*** Data supplied ***

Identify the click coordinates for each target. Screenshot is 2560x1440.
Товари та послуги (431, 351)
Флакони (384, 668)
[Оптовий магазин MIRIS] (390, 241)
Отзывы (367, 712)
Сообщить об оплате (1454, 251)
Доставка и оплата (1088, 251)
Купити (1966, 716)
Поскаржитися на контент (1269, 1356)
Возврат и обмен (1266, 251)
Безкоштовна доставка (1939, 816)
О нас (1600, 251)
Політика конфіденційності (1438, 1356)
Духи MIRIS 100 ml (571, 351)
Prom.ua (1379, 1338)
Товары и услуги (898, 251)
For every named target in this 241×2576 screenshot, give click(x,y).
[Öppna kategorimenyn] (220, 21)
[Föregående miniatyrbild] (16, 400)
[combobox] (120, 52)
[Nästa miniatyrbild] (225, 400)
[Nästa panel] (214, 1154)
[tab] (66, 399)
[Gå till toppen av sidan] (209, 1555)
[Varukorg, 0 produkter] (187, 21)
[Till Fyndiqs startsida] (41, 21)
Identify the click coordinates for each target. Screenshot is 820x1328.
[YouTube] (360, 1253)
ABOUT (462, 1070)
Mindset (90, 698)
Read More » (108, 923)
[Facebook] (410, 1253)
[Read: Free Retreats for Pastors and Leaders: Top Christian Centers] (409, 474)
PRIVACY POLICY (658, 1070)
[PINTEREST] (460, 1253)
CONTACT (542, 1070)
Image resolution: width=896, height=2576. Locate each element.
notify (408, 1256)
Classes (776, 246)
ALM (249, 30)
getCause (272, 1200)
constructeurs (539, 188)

*** End of Data supplied ***

In the data above, which lines lie between the line with "[Öppna kategorimenyn] (220, 21)" and the line with "PRIVACY POLICY (658, 1070)", inclusive? Print those lines exactly and nothing else.

[Öppna kategorimenyn] (220, 21)
[Föregående miniatyrbild] (16, 400)
[combobox] (120, 52)
[Nästa miniatyrbild] (225, 400)
[Nästa panel] (214, 1154)
[tab] (66, 399)
[Gå till toppen av sidan] (209, 1555)
[Varukorg, 0 produkter] (187, 21)
[Till Fyndiqs startsida] (41, 21)
Identify the click coordinates for each target. Screenshot is 820x1328.
[YouTube] (360, 1253)
ABOUT (462, 1070)
Mindset (90, 698)
Read More » (108, 923)
[Facebook] (410, 1253)
[Read: Free Retreats for Pastors and Leaders: Top Christian Centers] (409, 474)
PRIVACY POLICY (658, 1070)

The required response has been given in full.